4 thoughts on “Circumcision: Not A San Francisco Treat

  1. We in the Western world all condemn female circumcision as barbaric. Why do we hesitate to condemn male circumcision?

    The Reform Deist

  2. While it is certainly true that circumcised men “enjoy sex” they describe it in much more restricted terms than intact men, terms of “reaching orgasm” and “having a good time”, rather than the pleasures of the journey and being taken out of themselsves in transcendental ecstacies, as intact men and women do. Circumcised men (but not intact men) are also very prone to say “if I had any more sensitivity, [my pleasure would be reduced, by pain or premature ejaculation]” suggesting that circumcision does have a deleterious effect on sensation.

    The analogies Rabbi Chalom draws are not good. Vaccination offers strong protection against deadly contagious diseases of children, now rare precisely because of vaccination. Circumcision debatably offers some reduction in already-rare diseases of late onset that can be prevented or treated by other means, as and when they arise. A foreskin is not a birth defect, and it is illegal to pierce a child’s genitals, though piercing is reversible, removing no tissue.

    Circumcision is unlike any other decision parents make for children, and is only legal because of its traditions.

  3. What was mooted in San Francisco and Koln was not an outright ban, but a minimum age: 18 in SF and 14 in Kolm. Banning circumcision before puberty is very different from a total ban (which is what the Third Reich and the USSR did).

    Rabbi Falick and I grew up in places and times when the tip of the penis was not a topic of polite conversation. In a time when people did not share what they felt during sex, especially in writing. Many American women of my generation do not truly know what a natural penis looks like. If they do, it is only thanks to the internet. I am confident that a large majority of baby boom American women have never been intimate with an intact man. Before the internet, the only way to for Americans to learn about the natural penis was to look at gay porn, and I fully agree that most straight men and women would refuse to walk down that path. A large majority of American women over 30 are still a demure lot.

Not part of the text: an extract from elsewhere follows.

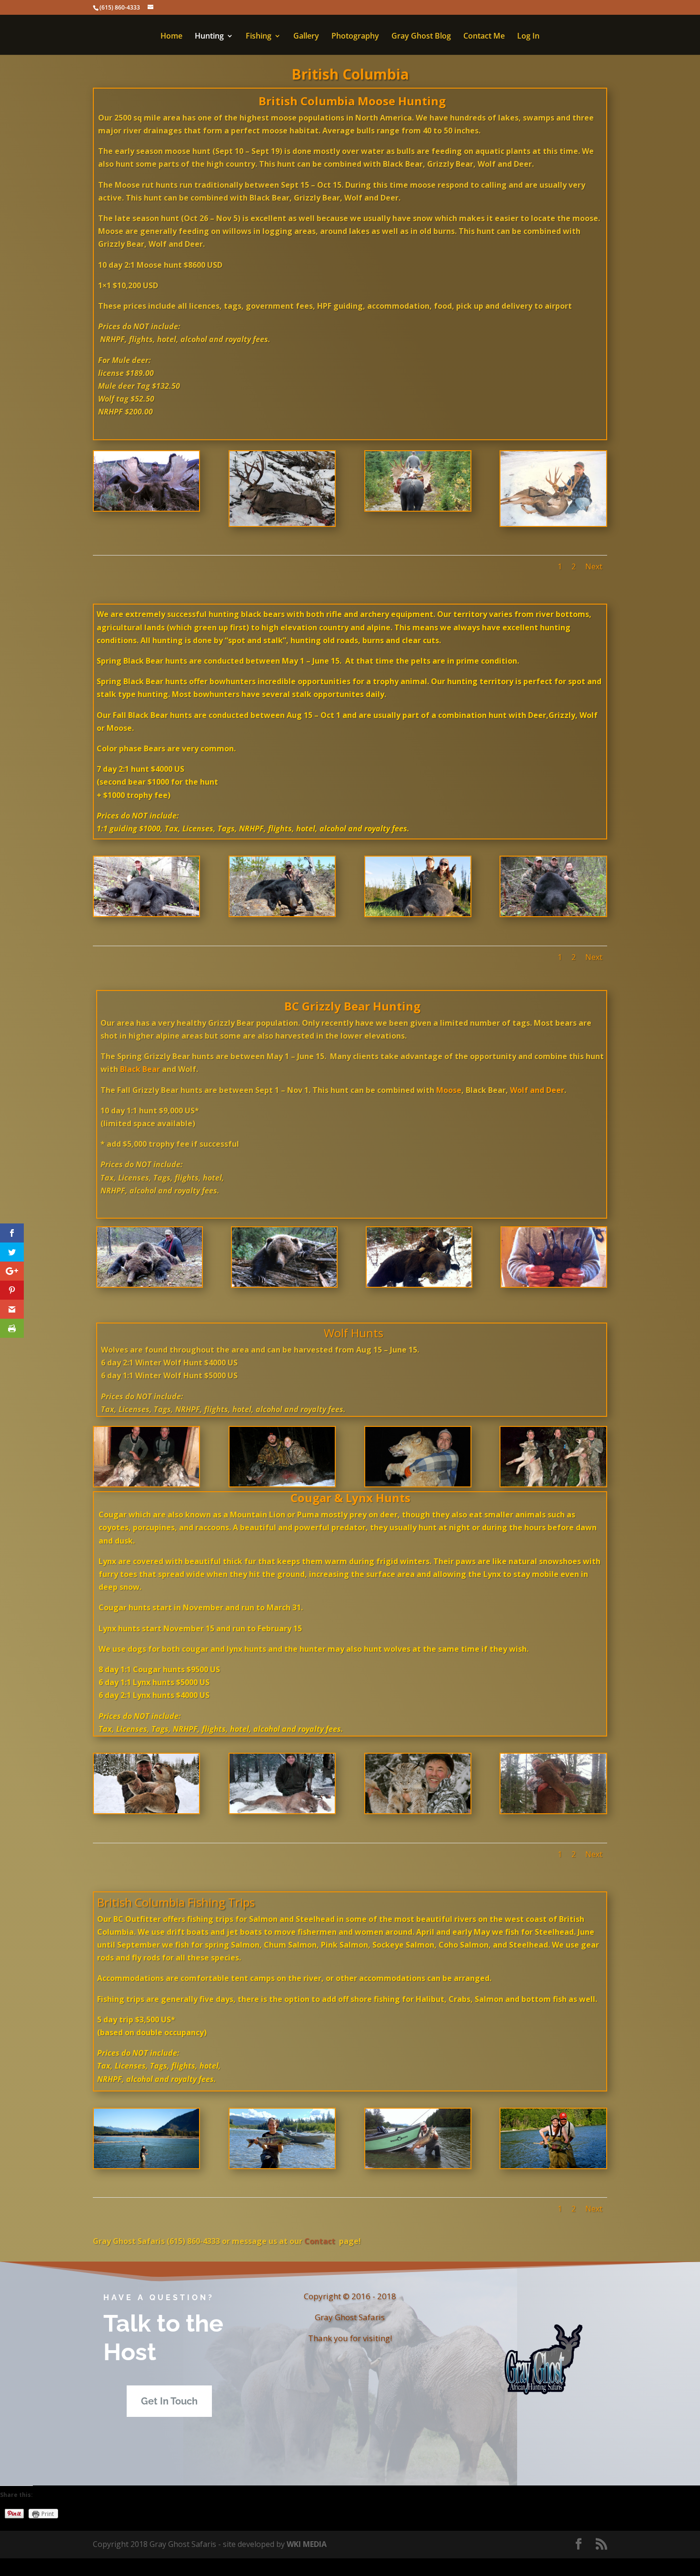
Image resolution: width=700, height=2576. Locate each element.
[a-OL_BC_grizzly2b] (149, 1284)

    The 21st century is different, and the game changer is the internet. Google images turns up hundreds of closeups of the intact penis. There are short video clips revealing foreskin retractability. There are Tumblr blogs devoted to women fascinated by intact men. Hundreds of women have blogged and commented on having been intimate with both kinds. Some do this in Facebook, using their real names. These women are not all hedonistic free spirits. Over the past 30 years, the circumcision rate among white middle class Americans has declined from maybe 95% to 55%. Intact is now the norm west of the continental divide. These facts dramatically increase the chances that a Jewish young woman will have an intact lover during part of her university days. It is inevitable that in the future, fewer Jews will view the natural penis with disgust, and that more Jews will become aware of its sexual virtues, by lived experience as well as reading. The only way to prevent this evolution is for Jews to retreat into a Chabad-like ghetto.

    Brit milah is on a collision course with the technology driven evolution of our sexual mores.